As already mentioned, breathing also serves to strengthen the abilities in affective self-regulation. This ability consists of being able to feel and to hold emotions, i.e. to have free access to one’s inner experience and at the same time to be able to decide to express the emotions or to keep them inside. In the safe environment of a breathing session with a facilitator, the emotional energy bound up in the trauma is released for expression and thus reduced and dissipated. Emotional energies that could not be expressed in the trauma situation are now allowed to come out in all their intensity and then calm down. Often a trauma experience leads to numbness, to paralysis of all emotional impulses and to cutting oneself off from one’s own feelings. During a breathing session, the power of the breath can help to relax the emotional defenses that the body developed during the trauma to protect itself from painful emotions, allowing the repressed feelings to be released. The facilitator should make sure that the emotions are not expressed in too intensely so that the client gets overwhelmed. The therapist makes sure that the client does not completely get absorbed in the feeling by repeatedly bringing back the attention to the breath. This creates a distance between the person and the feeling and between the present and the past. These distinctions are crucial elements that contribute to the integration of past trauma experiences.

The therapy sessions often lead to progress in healing, which is then weakened by old experiences arising during everyday life. In breath therapy, we have an important and obvious recommendation at our disposal to help consolidate new experiences: the recommendation to again and again draw one’s attention to the breath and thus bring the awareness into the moment. With each act of returning to the momentary breath, the distinction between now and then is consolidated and the burden of trauma is further alleviated.

Adequate integration time

After a longer breathing session, the client needs time to come back to normal consciousness. It is advisable that the companion announces the end of the breathing process, e.g. ten or five minutes earlier. This also allows the client’s unconscious to prepare for the end of the session. Afterwards, there should be time and space for a verbal exchange and for feedback from the facilitator.

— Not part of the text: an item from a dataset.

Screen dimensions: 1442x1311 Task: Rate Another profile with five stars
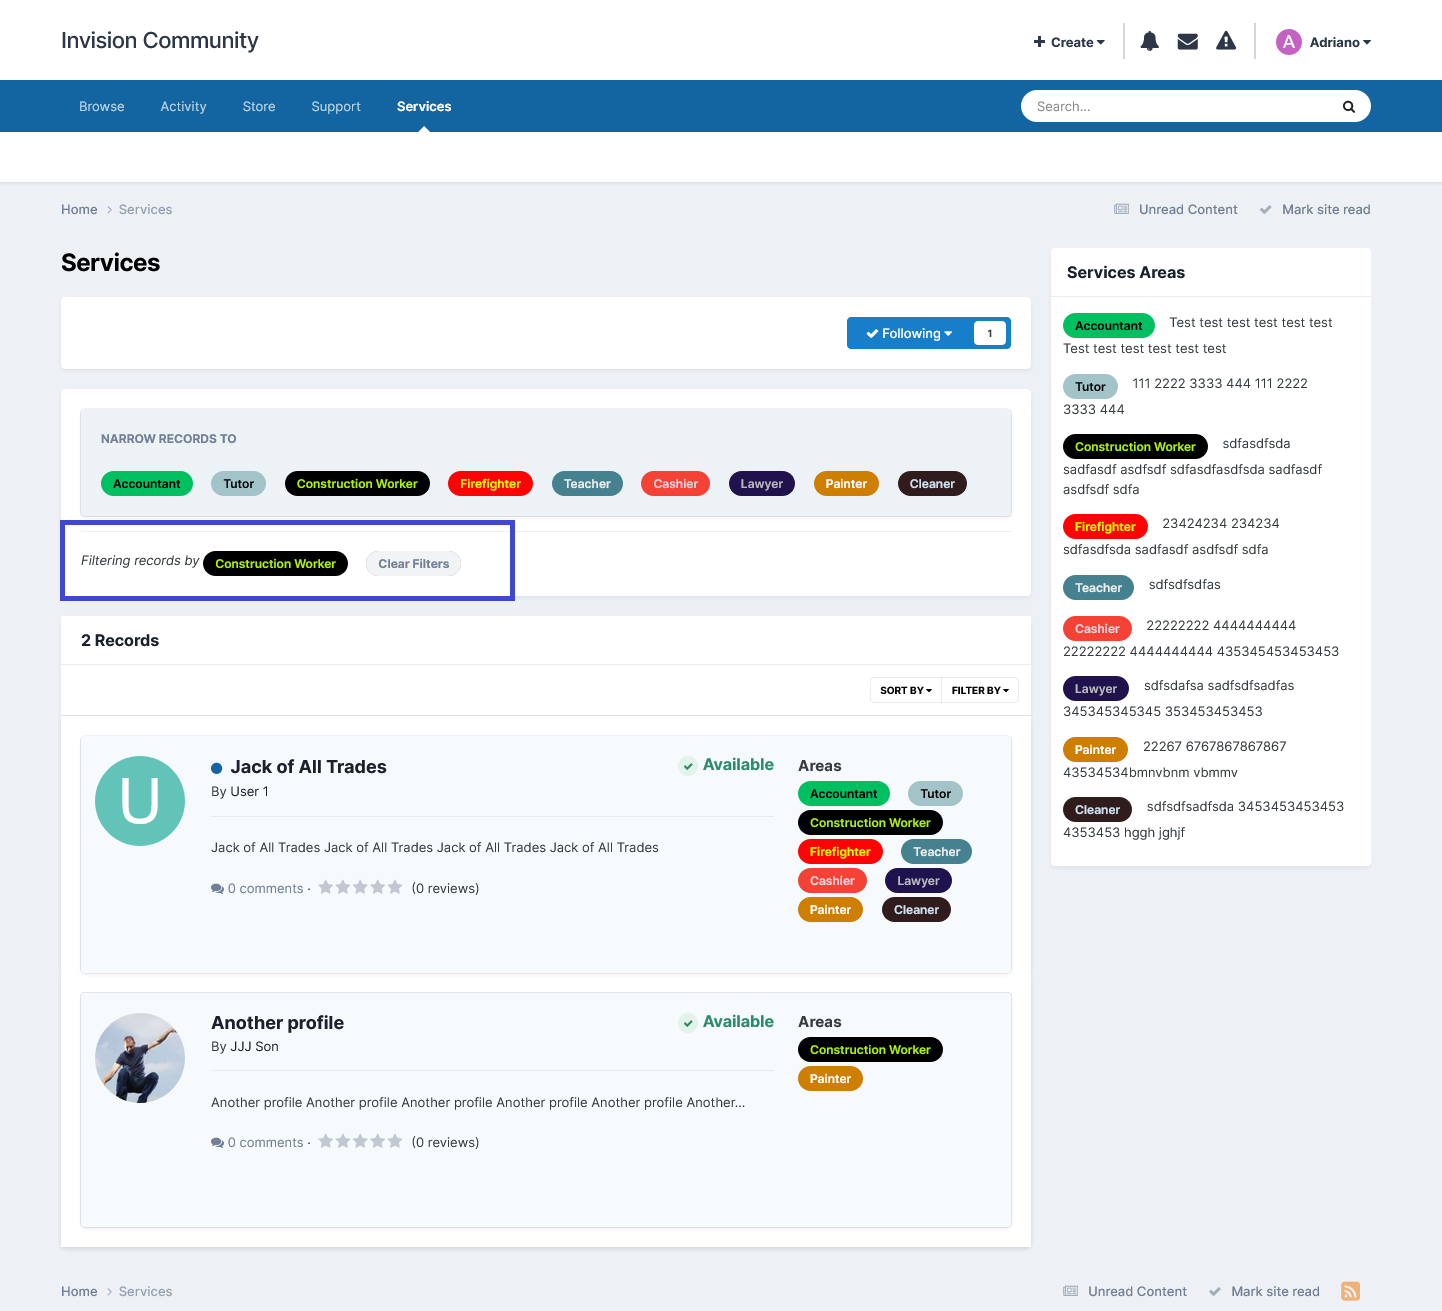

In order for the experiences to be well integrated, sufficient time is needed before the client can get back to her daily business. What “sufficient” means depends on many factors: the intensity of the breathing process, i.e. the depth of the feelings that were experienced, the length of the relaxation time towards the end of the session, and the personality of the client, to name the most important factors. In particular, after emotionally intense processes, the client should take enough time for herself after the session and after leaving the therapy room. The therapist should give this recommendation in such cases, along with the question of whether there is someone in the social environment to talk about any issues that may arise and to provide support when needed. If, in addition, there is the impression that the client is in a labile state after the session, but the time cannot be extended for practical reasons, the therapist can consider offering the client to contact him by phone or otherwise if she experiences problems with the integration. This offer conveys the security of not being left alone and of having the opportunity for competent support in case of an emergency; however, it should not give the client having the impression that she can call her therapist about every little thing.

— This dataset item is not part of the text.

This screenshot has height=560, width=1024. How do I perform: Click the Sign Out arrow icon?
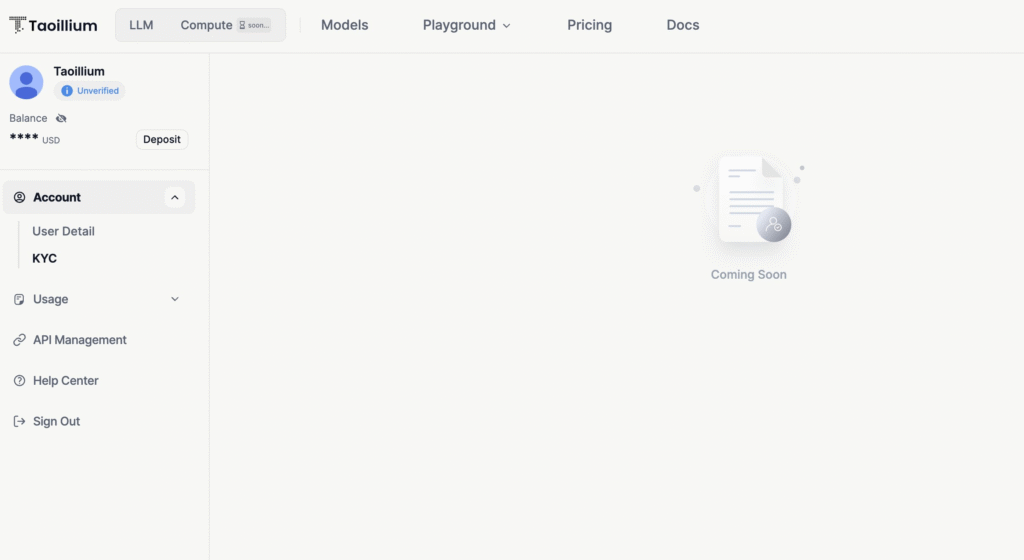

The breath as a constant companion, day and night, year in, year out, offers us the chance to get in touch with ourselves and to stay in touch with ourselves by paying attention to it. This is the most important advice that the facilitator can give to her client. She can always take advantage of this offer, which is granted to her by her breath, when she feels that she is losing herself or gets overwhelmed by feelings. The breath will guide her back to her strength and relaxation as soon as she takes time for it.